# [Document extract]
******

Become a leader in your extracurricular activities

  • Being involved at your school shows that you are committed to something that you care about 

  • Leadership experience shows that you are a team player, can manage your time well, and care about diversifying your experiences

Consider participating in academic enrichment programs

  • Academic preparation is a critical part of being college-ready

  • Some high schools have programs like Upward Bound which helps students prepare for college through tutoring and other enrichment events

  • Ask your college advisor if there are any programs on your campus

Take challenging classes in core academic subjects

  • Talk to your school counselor or teachers about Advanced Placement courses

  • Colleges want to see that you are interested in learning new things and will work hard to excel in the classroom

Update your resume

  • When applying to colleges and scholarships in your senior year, you will be asked to list all of your challenging classes, volunteer experiences, extracurricular activities, and enrichment programs

  • Colleges want to see what you are passionate about and how hard you worked over your high school career

  • Visit the 'Resume ' page under the 'Career Planning' tab for free templates

Narrow down your list of possible career options

  • What subjects do you like? What makes you happy? What do you enjoy doing with your free time?

******

# [Aim]
Can you copy the college-preparation tips word for word, starting at "Update your resume" and ending at "your free time?"? Answer from the college-preparation tips alone.

# [Raw records]

******

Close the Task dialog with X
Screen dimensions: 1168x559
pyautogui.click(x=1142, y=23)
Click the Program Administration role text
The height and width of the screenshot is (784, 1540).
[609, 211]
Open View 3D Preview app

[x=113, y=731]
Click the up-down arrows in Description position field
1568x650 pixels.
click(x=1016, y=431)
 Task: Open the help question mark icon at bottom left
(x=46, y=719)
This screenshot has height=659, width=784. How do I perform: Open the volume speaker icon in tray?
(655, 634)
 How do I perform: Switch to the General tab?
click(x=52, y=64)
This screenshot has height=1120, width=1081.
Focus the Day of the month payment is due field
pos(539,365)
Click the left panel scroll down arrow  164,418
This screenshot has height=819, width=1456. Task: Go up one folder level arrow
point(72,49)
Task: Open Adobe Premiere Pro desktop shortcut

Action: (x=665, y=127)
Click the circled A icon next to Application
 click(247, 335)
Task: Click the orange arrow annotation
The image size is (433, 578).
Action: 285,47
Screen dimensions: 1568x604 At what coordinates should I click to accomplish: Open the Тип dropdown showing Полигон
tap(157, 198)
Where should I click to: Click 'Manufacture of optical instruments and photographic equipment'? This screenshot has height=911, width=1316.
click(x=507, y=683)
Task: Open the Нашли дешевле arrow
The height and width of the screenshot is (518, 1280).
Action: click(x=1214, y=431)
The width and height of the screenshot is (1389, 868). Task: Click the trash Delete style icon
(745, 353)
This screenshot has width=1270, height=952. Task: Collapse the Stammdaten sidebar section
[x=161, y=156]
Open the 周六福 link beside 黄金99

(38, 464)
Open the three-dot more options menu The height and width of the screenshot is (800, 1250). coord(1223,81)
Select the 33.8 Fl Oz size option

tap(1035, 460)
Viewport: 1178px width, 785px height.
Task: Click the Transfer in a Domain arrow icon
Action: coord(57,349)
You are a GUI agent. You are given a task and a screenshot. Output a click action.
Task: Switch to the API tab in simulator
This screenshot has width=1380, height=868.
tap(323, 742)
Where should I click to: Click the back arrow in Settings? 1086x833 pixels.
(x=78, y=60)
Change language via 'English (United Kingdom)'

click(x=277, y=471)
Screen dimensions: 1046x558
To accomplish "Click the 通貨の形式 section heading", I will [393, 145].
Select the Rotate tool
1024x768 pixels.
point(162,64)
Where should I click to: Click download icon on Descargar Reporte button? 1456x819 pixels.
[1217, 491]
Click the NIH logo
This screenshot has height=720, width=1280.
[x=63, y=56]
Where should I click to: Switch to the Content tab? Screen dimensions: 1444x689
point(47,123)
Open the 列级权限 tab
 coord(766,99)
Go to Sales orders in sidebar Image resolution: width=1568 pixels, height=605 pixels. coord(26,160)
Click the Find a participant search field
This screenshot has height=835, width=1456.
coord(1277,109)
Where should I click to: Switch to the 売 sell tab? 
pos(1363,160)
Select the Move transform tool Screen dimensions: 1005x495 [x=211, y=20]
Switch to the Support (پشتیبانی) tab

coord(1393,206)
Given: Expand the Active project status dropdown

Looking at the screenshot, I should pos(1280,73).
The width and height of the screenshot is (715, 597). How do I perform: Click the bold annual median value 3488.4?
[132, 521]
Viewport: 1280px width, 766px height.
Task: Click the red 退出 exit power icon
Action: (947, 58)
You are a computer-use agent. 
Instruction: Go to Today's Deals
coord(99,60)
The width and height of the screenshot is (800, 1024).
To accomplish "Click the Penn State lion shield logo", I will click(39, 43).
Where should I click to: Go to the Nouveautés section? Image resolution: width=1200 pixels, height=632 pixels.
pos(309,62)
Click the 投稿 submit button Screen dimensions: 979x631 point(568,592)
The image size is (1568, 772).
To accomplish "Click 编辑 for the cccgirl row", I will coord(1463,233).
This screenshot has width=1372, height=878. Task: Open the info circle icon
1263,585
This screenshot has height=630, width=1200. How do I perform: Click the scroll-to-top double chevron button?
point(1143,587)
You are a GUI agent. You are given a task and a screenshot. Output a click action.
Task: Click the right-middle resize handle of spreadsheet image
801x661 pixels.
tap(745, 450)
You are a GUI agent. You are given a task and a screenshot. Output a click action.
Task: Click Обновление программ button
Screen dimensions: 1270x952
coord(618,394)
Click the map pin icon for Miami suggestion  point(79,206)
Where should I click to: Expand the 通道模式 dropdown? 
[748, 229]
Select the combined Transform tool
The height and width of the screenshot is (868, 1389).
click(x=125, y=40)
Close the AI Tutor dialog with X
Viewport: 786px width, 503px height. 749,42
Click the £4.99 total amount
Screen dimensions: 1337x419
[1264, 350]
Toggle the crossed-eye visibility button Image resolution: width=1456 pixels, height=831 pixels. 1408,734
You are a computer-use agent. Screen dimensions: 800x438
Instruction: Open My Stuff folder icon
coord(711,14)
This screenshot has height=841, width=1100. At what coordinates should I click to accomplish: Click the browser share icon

******

# [Solution below]
Update your resume

  • When applying to colleges and scholarships in your senior year, you will be asked to list all of your challenging classes, volunteer experiences, extracurricular activities, and enrichment programs

  • Colleges want to see what you are passionate about and how hard you worked over your high school career

  • Visit the 'Resume ' page under the 'Career Planning' tab for free templates

Narrow down your list of possible career options

  • What subjects do you like? What makes you happy? What do you enjoy doing with your free time?